Exercise. Reproduce exactly the line that contains "Task: Click the back arrow in title bar" and every line after it through the end of the records below, leaving out all pictures.

Stored data entries
<<<<
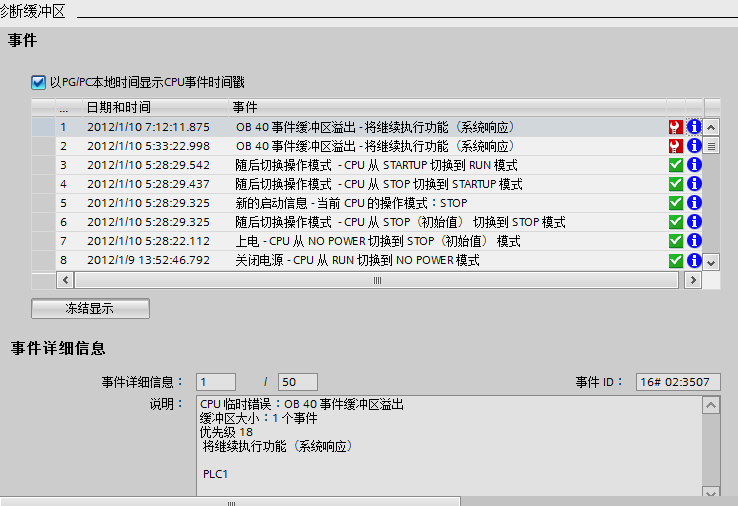Click the 冻结显示 freeze display button

tap(90, 308)
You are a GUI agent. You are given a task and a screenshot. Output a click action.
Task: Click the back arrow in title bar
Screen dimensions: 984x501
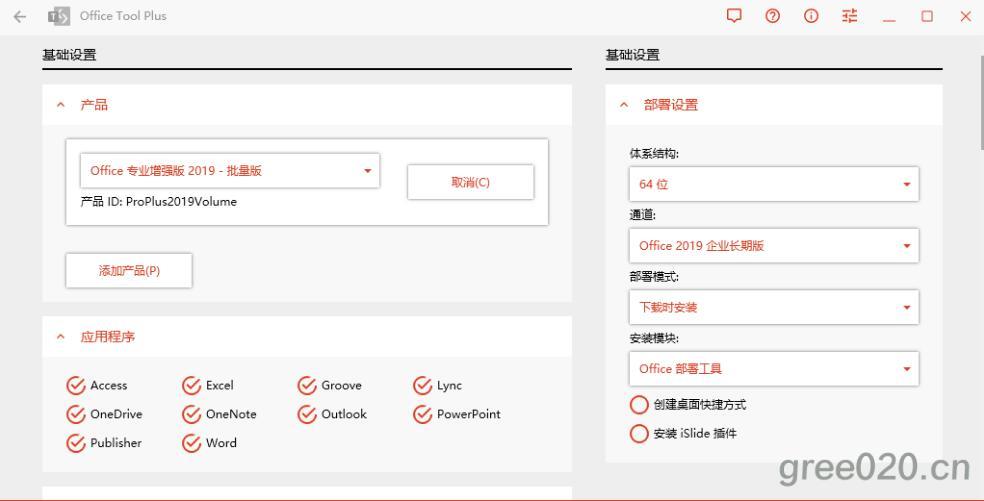(x=19, y=16)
>>>>
Solution for this task.
Task: Click the back arrow in title bar
Screen dimensions: 984x501
(x=19, y=16)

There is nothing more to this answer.